### TASK REQUIREMENTS
For the records below, the count of lines that hold "panel" is required; give only that number.

### RECORDS SHOWN
***

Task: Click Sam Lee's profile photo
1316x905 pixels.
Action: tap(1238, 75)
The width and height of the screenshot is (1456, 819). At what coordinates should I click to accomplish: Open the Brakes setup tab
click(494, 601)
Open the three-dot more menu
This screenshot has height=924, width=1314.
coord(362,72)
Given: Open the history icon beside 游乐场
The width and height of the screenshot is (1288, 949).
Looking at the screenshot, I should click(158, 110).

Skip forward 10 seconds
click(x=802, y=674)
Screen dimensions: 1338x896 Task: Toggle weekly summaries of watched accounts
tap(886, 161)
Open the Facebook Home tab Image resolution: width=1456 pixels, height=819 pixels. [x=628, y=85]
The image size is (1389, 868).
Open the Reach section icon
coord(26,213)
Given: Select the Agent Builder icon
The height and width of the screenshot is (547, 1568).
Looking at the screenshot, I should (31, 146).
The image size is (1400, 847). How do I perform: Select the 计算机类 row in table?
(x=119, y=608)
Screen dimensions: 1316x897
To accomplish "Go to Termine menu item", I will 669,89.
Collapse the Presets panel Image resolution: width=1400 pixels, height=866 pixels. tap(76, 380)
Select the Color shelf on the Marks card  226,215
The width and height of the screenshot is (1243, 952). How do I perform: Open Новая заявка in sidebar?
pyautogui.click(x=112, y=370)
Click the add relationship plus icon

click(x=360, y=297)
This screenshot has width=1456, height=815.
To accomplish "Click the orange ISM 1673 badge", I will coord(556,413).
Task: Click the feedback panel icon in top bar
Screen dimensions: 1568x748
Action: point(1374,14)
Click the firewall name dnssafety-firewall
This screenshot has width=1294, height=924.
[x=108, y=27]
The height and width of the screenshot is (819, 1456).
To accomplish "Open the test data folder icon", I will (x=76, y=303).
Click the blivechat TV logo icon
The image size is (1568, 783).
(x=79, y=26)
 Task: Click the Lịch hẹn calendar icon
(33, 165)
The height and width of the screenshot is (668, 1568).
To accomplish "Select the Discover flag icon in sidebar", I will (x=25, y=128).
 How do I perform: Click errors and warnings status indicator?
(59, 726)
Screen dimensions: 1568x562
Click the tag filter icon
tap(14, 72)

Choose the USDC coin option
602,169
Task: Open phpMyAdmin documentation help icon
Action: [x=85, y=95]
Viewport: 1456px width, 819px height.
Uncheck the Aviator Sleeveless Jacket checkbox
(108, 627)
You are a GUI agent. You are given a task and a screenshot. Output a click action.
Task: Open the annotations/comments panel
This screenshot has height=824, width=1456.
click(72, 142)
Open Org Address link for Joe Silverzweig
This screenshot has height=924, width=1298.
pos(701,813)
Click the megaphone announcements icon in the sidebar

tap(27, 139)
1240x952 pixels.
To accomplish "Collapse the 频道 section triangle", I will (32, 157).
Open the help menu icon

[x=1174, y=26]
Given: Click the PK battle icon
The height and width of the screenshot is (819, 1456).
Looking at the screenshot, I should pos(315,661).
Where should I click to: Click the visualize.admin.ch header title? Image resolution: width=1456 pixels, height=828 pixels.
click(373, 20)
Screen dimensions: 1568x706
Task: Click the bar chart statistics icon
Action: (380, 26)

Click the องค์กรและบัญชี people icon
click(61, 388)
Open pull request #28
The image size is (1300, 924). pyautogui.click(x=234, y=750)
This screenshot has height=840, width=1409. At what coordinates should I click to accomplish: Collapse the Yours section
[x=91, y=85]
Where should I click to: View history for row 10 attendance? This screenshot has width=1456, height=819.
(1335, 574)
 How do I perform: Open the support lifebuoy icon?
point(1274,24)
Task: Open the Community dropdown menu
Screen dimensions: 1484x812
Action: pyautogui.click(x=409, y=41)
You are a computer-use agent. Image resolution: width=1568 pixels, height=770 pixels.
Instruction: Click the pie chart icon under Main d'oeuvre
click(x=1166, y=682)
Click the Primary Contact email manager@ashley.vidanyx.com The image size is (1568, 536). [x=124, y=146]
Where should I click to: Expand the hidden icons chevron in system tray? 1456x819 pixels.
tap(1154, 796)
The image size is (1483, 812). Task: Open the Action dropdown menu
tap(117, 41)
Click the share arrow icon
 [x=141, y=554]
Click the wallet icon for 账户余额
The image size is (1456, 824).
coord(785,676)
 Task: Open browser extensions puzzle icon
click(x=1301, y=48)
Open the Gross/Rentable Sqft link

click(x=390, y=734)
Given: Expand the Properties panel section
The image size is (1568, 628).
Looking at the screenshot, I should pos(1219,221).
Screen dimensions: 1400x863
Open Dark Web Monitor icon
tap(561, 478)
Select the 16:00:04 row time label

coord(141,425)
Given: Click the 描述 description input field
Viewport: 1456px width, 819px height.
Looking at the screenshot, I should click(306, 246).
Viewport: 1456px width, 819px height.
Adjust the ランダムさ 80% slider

***

### RESULT FOR THIS TASK
4